August 20: Connecticut Inventor Breaks the Rule of Wind Over Water

 

During the Age of Sail, all people who traveled by water did so at the mercy of wind and tide. Too little wind, or wind from the wrong direction, brought delay or disruption to the best-laid plans. Too much wind brought danger, and sometimes even death and destruction. No trip was predictable. When it began and ended was subject to the will or whim of capricious winds. This remained true for thousands of years, until a Connecticut-born inventor showed there was a way to break the rule of wind over water.

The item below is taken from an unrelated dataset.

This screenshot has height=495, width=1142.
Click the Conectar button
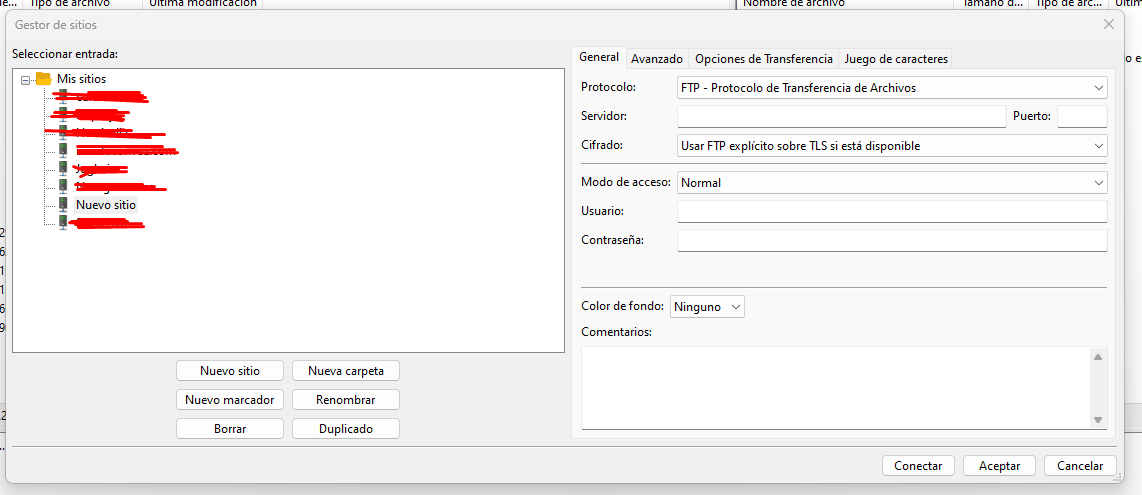click(918, 466)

That man was John Fitch, who today in 1787 successfully sailed America’s first steamboat up the Delaware River in hopes of gathering financial support from influential members of Congress. Born in Windsor, Connecticut in 1743, Fitch displayed an insatiable drive for dabbling in mechanics at an early age. As a young man, he tried his hand at a number of seemingly unrelated occupations, working alternately as a clockmaker’s apprentice, a sailor, silversmith, and brass-maker. In 1769, he moved to New Jersey, and from there joined the Continental Army when the Revolutionary War broke out several years later. As the war drew to a close in the early 1780s, Fitch was captured by a band of Indians while surveying land in what is now Kentucky. While his captivity was short, the experience left an indelible impression on him: Fitch later claimed that the unique design of his first steamboat, which featured oar-like paddles instead of a paddle wheel, was inspired by the sight of dozens of Indians paddling canoes up the Kentucky river.

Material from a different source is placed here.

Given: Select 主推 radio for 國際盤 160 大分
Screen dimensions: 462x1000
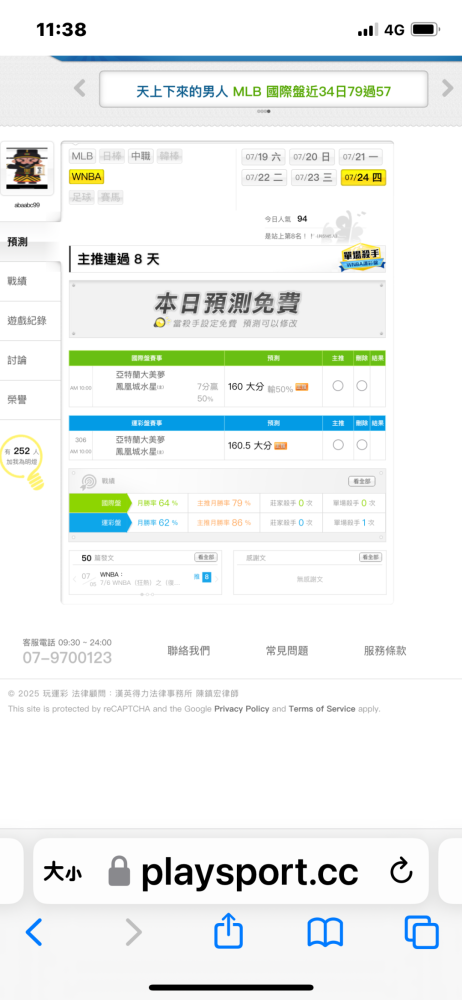Looking at the screenshot, I should [338, 385].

A woodcut depicting one of John Fitch’s early steamboat designs, from the December 1786 issue of The Columbian Magazine.

By the mid 1780s, Fitch had created a workable design for a steam-powered ship, but found it difficult to obtain financial backing to produce his designs on a larger scale. In 1787, with the help of a Philadelphian clockmaker, he constructed a 45-foot-long working model of his steamboat and named it the Perseverance. On August 20, Fitch conducted a live demonstration of what is widely recognized as America’s first steamboat along the Delaware River, in front of delegates who were in Philadelphia as part of the Constitutional Convention. Impressed at the sight of the curious craft chugging up the river at a speed of four miles per hour, the delegates showered Fitch with plenty of praise — but little else.

While Fitch continued to improve the efficiency of his steamboat over the next several years, the fruitless pursuit of both financial support and legal protections for his invention left him exhausted and frustrated. In 1791, the newly-formed U.S. Patent office finally granted Fitch a narrowly-defined patent for his steamboat — on the very same day that it awarded similar patents to three other Americans for steam-powered vehicles that Fitch felt copied from his original designs, instantly negating any business-related advantages Fitch hoped to gain with a patent under his own name. Despite his groundbreaking innovations in steamboat design, Fitch continued to be plagued by financial setbacks for the rest of his life, and he died in relative obscurity in 1798

Further Reading

Innovators: John Fitch,” PBS ‘Who Made America?’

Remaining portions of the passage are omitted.